Era diffidente e abituato a tenersi lontano dalle persone. L’incontro con un bambino ha cambiato completamente le sue giornate.
Per mesi aveva vissuto senza una casa e senza qualcuno di cui fidarsi davvero. Quel gatto randagio si avvicinava alle persone con prudenza, mantenendo sempre la distanza necessaria per poter scappare.
Poi è arrivato l’incontro con un bambino. Nessun gesto improvviso, nessun tentativo di afferrarlo. Il piccolo si è abbassato alla sua altezza ed è rimasto fermo. Poco alla volta il gatto si è fatto avanti, fino ad appoggiare la testa contro la sua gamba.
Da quel momento qualcosa è cambiato.
Il gatto randagio che ha scelto il bambino
La confidenza è cresciuta giorno dopo giorno. Il gatto ha iniziato a cercare la compagnia del piccolo, a seguirlo durante i giochi e a sistemarsi vicino a lui nei momenti di riposo.
Quando il bambino è tranquillo, l’animale resta nelle vicinanze. Se si mette a giocare, lo raggiunge. E quando arriva il momento di dormire, spesso si accoccola accanto a lui.
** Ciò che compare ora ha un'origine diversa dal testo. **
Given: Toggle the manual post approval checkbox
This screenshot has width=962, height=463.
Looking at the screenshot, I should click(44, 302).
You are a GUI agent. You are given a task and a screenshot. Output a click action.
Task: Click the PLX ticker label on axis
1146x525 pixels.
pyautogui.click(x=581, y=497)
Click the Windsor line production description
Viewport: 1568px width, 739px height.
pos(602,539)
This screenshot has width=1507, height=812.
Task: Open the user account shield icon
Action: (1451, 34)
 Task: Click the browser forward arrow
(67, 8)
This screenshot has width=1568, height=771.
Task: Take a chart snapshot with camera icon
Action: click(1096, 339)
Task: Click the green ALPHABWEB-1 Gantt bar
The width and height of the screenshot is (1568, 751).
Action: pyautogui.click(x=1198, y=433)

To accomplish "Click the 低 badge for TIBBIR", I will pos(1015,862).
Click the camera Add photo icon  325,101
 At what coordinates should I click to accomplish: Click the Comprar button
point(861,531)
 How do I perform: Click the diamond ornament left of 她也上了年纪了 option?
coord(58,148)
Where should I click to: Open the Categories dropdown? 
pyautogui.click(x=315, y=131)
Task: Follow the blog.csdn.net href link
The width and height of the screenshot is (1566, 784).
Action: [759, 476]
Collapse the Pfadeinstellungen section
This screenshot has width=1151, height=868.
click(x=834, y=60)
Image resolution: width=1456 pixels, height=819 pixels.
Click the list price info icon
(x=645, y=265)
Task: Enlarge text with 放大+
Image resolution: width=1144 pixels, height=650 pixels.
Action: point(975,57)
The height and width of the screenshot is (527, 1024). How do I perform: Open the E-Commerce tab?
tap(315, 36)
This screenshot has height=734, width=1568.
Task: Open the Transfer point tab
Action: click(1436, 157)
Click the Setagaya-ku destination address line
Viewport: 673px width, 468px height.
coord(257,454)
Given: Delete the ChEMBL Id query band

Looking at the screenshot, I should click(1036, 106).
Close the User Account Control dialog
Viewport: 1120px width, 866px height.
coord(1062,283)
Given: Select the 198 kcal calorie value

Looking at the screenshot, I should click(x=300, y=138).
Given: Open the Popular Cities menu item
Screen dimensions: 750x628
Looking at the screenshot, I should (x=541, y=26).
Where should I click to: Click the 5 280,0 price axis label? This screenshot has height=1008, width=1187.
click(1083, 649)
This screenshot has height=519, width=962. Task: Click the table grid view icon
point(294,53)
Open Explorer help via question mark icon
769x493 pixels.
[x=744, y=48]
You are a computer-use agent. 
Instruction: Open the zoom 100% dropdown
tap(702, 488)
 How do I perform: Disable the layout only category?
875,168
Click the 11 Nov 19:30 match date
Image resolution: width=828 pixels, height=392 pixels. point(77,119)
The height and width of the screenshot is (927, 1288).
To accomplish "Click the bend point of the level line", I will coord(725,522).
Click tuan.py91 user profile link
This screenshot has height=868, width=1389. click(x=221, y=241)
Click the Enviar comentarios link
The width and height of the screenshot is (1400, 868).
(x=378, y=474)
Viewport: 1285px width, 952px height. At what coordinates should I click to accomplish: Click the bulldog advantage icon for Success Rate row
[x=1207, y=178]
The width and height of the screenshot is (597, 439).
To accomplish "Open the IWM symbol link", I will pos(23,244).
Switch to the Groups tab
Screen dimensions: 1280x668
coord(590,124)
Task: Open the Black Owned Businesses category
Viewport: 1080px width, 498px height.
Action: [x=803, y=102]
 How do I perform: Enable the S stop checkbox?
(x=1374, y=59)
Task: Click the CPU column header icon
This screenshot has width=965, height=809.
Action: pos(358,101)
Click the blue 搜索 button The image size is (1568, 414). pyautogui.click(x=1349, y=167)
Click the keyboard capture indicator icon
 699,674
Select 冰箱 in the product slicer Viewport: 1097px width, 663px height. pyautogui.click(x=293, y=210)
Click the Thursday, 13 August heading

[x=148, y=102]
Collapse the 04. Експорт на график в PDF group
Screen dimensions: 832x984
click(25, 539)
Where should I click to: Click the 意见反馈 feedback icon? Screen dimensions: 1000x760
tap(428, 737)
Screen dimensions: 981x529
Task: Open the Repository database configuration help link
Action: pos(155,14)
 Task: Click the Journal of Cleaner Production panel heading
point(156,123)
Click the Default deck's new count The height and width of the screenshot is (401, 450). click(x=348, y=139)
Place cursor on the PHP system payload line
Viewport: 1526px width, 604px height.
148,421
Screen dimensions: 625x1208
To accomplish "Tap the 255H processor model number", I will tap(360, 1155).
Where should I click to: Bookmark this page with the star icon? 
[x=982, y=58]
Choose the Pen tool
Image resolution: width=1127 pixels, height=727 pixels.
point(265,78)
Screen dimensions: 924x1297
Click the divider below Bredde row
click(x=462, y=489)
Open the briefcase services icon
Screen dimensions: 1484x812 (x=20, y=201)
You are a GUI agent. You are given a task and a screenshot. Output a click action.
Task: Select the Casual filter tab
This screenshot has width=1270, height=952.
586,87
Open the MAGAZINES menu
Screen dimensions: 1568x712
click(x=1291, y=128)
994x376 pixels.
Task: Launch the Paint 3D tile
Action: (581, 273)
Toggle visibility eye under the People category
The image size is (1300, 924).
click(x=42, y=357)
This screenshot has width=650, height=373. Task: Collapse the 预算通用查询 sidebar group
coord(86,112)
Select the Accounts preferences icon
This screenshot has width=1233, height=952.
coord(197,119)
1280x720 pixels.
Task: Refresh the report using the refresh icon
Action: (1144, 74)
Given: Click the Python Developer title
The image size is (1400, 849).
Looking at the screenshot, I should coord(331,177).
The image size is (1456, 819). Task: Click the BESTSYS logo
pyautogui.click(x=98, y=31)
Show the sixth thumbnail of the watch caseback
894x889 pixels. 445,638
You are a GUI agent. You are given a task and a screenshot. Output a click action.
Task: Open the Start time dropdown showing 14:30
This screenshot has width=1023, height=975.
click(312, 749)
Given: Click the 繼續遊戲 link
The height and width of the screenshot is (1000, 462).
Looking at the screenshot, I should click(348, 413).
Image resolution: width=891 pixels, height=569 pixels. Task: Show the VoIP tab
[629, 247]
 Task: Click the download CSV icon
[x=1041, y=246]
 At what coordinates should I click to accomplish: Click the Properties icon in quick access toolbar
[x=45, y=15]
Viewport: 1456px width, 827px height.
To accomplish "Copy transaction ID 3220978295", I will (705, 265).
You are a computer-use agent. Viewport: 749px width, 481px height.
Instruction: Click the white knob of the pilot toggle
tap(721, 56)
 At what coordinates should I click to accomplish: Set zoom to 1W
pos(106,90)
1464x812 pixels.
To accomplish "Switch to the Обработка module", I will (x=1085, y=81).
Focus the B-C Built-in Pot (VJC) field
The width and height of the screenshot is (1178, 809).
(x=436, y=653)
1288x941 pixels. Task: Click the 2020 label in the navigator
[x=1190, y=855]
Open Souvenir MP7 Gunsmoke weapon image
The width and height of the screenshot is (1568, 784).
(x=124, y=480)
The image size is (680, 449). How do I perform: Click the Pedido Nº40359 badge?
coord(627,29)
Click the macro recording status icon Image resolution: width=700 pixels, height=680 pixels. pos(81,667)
Una vicinanza diventata ormai parte della quotidianità familiare.
Dalla strada a una nuova casa
Per il gatto, quell’incontro ha significato anche lasciare alle spalle la vita da randagio. Ha trovato una casa, un nome e persone disposte a occuparsi di lui.
La fotografia che li ritrae insieme mostra quanto il rapporto sia diventato stretto: il gatto è adagiato sul bambino e lo tiene tra le zampe mentre dormono vicini.
Non servono gesti particolari per raccontare il legame nato tra i due. Quello che all’inizio era soltanto un incontro casuale si è trasformato, nel tempo, in una presenza costante.
Per il bambino è diventato un compagno di giochi e di riposo. Per il gatto, invece, quel piccolo incontro ha coinciso con l’inizio di una vita completamente diversa.